REQUIRED WORK = Quote every entry word for word.

AVAILABLE DATA =
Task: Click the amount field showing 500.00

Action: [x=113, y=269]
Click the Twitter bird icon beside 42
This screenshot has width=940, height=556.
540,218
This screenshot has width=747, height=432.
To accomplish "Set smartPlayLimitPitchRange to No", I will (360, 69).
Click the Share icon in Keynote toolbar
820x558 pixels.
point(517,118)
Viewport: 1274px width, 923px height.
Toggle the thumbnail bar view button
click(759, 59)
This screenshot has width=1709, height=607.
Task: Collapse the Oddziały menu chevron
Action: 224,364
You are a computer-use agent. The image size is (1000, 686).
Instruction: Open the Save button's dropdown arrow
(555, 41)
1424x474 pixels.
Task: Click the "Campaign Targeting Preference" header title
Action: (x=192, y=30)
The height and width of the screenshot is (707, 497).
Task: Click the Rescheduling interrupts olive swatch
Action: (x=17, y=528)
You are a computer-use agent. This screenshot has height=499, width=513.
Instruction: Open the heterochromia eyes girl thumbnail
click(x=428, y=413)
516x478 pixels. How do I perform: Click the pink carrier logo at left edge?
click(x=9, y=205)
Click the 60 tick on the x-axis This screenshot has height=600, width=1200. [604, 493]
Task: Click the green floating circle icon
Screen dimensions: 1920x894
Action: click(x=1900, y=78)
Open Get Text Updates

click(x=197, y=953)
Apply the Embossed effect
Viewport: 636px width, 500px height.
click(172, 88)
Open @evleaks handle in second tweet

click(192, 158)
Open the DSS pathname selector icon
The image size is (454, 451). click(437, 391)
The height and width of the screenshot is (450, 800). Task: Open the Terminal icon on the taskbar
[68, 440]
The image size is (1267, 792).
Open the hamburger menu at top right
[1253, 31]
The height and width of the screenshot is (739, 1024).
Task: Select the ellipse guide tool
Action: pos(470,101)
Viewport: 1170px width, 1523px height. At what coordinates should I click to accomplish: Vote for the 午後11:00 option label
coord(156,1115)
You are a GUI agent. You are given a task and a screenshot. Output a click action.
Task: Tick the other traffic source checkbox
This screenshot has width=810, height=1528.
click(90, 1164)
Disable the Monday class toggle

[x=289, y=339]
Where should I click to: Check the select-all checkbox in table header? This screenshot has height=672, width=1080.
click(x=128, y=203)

ANSWER SPACE =
Task: Click the amount field showing 500.00

Action: [x=113, y=269]
Click the Twitter bird icon beside 42
This screenshot has width=940, height=556.
540,218
This screenshot has width=747, height=432.
To accomplish "Set smartPlayLimitPitchRange to No", I will (360, 69).
Click the Share icon in Keynote toolbar
820x558 pixels.
point(517,118)
Viewport: 1274px width, 923px height.
Toggle the thumbnail bar view button
click(759, 59)
This screenshot has width=1709, height=607.
Task: Collapse the Oddziały menu chevron
Action: 224,364
You are a computer-use agent. The image size is (1000, 686).
Instruction: Open the Save button's dropdown arrow
(555, 41)
1424x474 pixels.
Task: Click the "Campaign Targeting Preference" header title
Action: (x=192, y=30)
The height and width of the screenshot is (707, 497).
Task: Click the Rescheduling interrupts olive swatch
Action: (x=17, y=528)
You are a computer-use agent. This screenshot has height=499, width=513.
Instruction: Open the heterochromia eyes girl thumbnail
click(x=428, y=413)
516x478 pixels. How do I perform: Click the pink carrier logo at left edge?
click(x=9, y=205)
Click the 60 tick on the x-axis This screenshot has height=600, width=1200. [604, 493]
Task: Click the green floating circle icon
Screen dimensions: 1920x894
Action: click(x=1900, y=78)
Open Get Text Updates

click(x=197, y=953)
Apply the Embossed effect
Viewport: 636px width, 500px height.
click(172, 88)
Open @evleaks handle in second tweet

click(192, 158)
Open the DSS pathname selector icon
The image size is (454, 451). click(437, 391)
The height and width of the screenshot is (450, 800). Task: Open the Terminal icon on the taskbar
[68, 440]
The image size is (1267, 792).
Open the hamburger menu at top right
[1253, 31]
The height and width of the screenshot is (739, 1024).
Task: Select the ellipse guide tool
Action: pos(470,101)
Viewport: 1170px width, 1523px height. At what coordinates should I click to accomplish: Vote for the 午後11:00 option label
coord(156,1115)
You are a GUI agent. You are given a task and a screenshot. Output a click action.
Task: Tick the other traffic source checkbox
This screenshot has width=810, height=1528.
click(90, 1164)
Disable the Monday class toggle

[x=289, y=339]
Where should I click to: Check the select-all checkbox in table header? This screenshot has height=672, width=1080.
click(x=128, y=203)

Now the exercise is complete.